■ DATA FOR PROCESSING:
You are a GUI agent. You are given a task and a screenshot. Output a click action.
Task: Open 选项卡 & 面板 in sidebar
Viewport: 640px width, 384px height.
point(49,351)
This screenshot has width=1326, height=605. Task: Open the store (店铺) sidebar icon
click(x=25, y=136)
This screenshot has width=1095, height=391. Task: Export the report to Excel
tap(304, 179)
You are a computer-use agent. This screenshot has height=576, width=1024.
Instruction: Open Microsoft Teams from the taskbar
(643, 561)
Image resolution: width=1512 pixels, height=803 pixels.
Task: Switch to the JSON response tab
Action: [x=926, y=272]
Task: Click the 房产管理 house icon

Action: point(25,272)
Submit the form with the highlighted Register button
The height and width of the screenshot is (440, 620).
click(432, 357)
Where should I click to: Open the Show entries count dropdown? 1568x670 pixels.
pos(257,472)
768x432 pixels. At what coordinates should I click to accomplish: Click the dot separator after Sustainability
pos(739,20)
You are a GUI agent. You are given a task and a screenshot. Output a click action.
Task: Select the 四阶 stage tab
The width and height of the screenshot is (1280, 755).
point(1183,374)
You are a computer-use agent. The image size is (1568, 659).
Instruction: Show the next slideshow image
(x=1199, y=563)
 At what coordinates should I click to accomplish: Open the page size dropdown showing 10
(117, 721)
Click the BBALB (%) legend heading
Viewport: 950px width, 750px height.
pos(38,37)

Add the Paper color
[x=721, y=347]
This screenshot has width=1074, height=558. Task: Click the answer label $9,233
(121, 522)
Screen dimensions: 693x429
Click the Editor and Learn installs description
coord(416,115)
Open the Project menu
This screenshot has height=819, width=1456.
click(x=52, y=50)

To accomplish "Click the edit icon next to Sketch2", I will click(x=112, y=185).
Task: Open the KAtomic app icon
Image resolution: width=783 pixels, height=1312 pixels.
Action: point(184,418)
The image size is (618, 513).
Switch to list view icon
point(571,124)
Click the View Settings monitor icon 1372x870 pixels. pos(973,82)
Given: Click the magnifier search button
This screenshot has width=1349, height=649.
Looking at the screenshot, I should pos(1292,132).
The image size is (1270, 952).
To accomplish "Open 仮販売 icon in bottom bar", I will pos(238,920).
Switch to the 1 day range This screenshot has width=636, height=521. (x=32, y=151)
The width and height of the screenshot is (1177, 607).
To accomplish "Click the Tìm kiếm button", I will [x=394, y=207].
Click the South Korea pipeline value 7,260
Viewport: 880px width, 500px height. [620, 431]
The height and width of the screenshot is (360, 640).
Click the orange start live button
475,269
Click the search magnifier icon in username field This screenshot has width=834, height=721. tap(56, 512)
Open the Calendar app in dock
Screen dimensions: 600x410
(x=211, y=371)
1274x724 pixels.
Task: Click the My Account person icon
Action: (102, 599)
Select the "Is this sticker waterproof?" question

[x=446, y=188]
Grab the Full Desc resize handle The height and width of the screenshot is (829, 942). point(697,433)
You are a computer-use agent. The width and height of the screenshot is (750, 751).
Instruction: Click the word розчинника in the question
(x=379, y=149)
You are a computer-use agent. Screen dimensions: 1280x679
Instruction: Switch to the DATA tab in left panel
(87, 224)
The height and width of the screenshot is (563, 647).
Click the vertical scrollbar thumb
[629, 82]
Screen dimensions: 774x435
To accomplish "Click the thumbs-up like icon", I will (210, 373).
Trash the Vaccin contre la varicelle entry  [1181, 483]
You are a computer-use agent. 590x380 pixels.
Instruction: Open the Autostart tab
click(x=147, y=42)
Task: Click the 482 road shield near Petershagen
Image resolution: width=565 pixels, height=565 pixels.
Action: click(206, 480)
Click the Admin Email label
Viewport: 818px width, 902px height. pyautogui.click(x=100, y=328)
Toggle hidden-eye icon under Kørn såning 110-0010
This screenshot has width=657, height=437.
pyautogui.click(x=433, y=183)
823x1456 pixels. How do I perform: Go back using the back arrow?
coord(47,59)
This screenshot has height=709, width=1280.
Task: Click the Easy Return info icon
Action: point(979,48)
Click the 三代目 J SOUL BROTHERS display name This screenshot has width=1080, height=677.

■ WRITTEN PROBLEM: Output the listing as a numbered list, starting at the line that contains "Add the Paper color" and ending after the line that contains "Looking at the", with blank lines omitted.

■ FINAL ANSWER:
1. Add the Paper color
2. [x=721, y=347]
3. This screenshot has width=1074, height=558. Task: Click the answer label $9,233
4. (121, 522)
5. Screen dimensions: 693x429
6. Click the Editor and Learn installs description
7. coord(416,115)
8. Open the Project menu
9. This screenshot has height=819, width=1456.
10. click(x=52, y=50)
11. To accomplish "Click the edit icon next to Sketch2", I will click(x=112, y=185).
12. Task: Open the KAtomic app icon
13. Image resolution: width=783 pixels, height=1312 pixels.
14. Action: point(184,418)
15. The image size is (618, 513).
16. Switch to list view icon
17. point(571,124)
18. Click the View Settings monitor icon 1372x870 pixels. pos(973,82)
19. Given: Click the magnifier search button
20. This screenshot has width=1349, height=649.
21. Looking at the screenshot, I should pos(1292,132).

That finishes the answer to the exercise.